• **Quoted passage**:
☆ ☆ ☆
- Born: 1 April 1941 Austin, Texas, U.S.
- Died: 26 July 2020 (aged 79) London, England
- Occupations: Professor; Economists;
- Spouse: Elizabeth Dore ​(m. 1975)​
- Children: 2

= John Weeks (economist) =

American economist (1941–2020)

John Weeks (1 April 1941 – 26 July 2020) was an American economist, critic of neoliberal economics and a policy advisor to the Labour party under Jeremy Corbyn.

==Life==

Weeks was born in Austin, Texas in a middle-class family. He received a degree in economics from the University of Texas in 1963 and subsequently enrolled in PhD-studies. Weeks was also active in the US-anti war efforts during the late sixties. Weeks completed his doctorate in 1969 and went on to teach at Ahmadu Bello University in Nigeria before becoming a lecturer at the University of Sussex in 1971. Weeks later became an advisor for the Nicaraguan government's planning ministry. In 1985 Weeks was called out as a "dangerous academic" by a conservative organization. In this context, where Weeks felt that the US environment was increasingly hostile, Weeks enthusiastically accepted leaving the US to become professor emeritus at the School of Oriental and African Studies of the University of London. His research interests were in theoretical and policy-applied macroeconomics and economic development. Weeks published academic papers, books and policy reports in these areas.
☆ ☆ ☆
• **Listing**:

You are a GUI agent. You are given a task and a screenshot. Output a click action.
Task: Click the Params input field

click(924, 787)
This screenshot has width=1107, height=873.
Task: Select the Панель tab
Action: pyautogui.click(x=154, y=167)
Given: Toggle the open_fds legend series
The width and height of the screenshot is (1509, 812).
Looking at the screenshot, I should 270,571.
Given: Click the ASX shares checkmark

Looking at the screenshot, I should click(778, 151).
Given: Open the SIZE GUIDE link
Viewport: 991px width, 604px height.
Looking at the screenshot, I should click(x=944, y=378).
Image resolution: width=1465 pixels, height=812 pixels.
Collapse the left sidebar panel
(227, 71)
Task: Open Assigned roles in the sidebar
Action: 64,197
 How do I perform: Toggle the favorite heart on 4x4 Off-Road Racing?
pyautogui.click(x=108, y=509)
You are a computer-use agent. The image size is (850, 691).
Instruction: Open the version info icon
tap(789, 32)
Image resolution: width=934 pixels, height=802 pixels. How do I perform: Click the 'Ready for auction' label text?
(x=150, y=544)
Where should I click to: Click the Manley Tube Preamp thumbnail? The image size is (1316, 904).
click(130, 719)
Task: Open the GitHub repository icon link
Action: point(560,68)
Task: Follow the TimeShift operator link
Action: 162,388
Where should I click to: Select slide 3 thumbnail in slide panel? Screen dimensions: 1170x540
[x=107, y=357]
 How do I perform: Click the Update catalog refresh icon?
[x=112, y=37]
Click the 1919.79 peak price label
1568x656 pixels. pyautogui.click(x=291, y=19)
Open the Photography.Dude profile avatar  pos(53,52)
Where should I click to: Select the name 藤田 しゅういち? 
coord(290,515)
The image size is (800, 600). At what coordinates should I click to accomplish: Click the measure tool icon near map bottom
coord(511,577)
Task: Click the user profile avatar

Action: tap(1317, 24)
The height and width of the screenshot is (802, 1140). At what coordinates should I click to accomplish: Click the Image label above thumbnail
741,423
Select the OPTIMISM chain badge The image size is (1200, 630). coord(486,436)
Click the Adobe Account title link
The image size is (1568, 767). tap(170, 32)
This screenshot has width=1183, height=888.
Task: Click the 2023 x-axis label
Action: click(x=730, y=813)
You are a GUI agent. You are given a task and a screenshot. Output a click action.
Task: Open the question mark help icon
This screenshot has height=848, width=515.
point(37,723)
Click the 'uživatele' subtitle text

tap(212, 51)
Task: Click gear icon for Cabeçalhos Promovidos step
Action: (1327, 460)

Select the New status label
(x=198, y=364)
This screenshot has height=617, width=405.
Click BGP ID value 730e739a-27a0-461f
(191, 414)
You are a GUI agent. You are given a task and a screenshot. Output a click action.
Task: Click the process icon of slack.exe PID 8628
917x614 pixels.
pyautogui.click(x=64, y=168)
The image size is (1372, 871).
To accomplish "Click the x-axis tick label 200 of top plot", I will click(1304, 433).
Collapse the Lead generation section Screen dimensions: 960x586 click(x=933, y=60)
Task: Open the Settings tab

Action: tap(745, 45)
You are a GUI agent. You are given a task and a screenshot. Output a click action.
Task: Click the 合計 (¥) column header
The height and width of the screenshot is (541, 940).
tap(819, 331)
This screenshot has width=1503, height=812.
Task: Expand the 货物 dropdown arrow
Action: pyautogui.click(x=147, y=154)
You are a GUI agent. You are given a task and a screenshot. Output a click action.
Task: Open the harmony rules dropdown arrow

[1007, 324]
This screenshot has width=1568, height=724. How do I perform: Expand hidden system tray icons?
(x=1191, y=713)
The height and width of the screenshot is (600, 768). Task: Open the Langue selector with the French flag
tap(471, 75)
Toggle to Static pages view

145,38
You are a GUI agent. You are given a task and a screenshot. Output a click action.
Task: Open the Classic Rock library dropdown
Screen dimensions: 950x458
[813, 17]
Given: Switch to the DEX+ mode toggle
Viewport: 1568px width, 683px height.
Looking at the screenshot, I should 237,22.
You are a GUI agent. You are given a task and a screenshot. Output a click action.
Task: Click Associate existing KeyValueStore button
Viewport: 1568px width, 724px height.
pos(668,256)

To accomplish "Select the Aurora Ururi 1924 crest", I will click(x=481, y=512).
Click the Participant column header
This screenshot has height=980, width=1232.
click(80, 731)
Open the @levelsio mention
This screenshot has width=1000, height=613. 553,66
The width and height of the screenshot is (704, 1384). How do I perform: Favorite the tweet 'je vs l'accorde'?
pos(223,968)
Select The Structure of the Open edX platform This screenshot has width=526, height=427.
☆ ☆ ☆
• **Short exercise 1**: From the John Weeks biography, extract the passage between "- Born: 1 April" and "American economist (1941–2020)", inclusive.
• **Short exercise 2**: List every university named in the John Weeks biography.
• **Short exercise 3**: Proceed with the John Weeks biography, continuing from its final sentence.

• **Exercise answer 1**:
- Born: 1 April 1941 Austin, Texas, U.S.
- Died: 26 July 2020 (aged 79) London, England
- Occupations: Professor; Economists;
- Spouse: Elizabeth Dore ​(m. 1975)​
- Children: 2

= John Weeks (economist) =

American economist (1941–2020)

• **Exercise answer 2**: University of Texas, Ahmadu Bello University, University of Sussex, University of London

• **Exercise answer 3**:
Weeks is credited with coining the phrase "quantity theory of competition" to reflect a proposition that more competition in various aspects of the markets (producers, consumers, and workers) will create a more efficient economy.

In August 2015, Weeks endorsed Jeremy Corbyn's campaign in the Labour Party leadership election.

He died on 26 July 2020 of leukaemia.

==Selected works==
- Economics of the 1% (2014)
- The Irreconcilable Inconsistencies of Neoclassical Macroeconomics: A False Paradigm
- Capital, Exploitation and Economic Crisis (2011)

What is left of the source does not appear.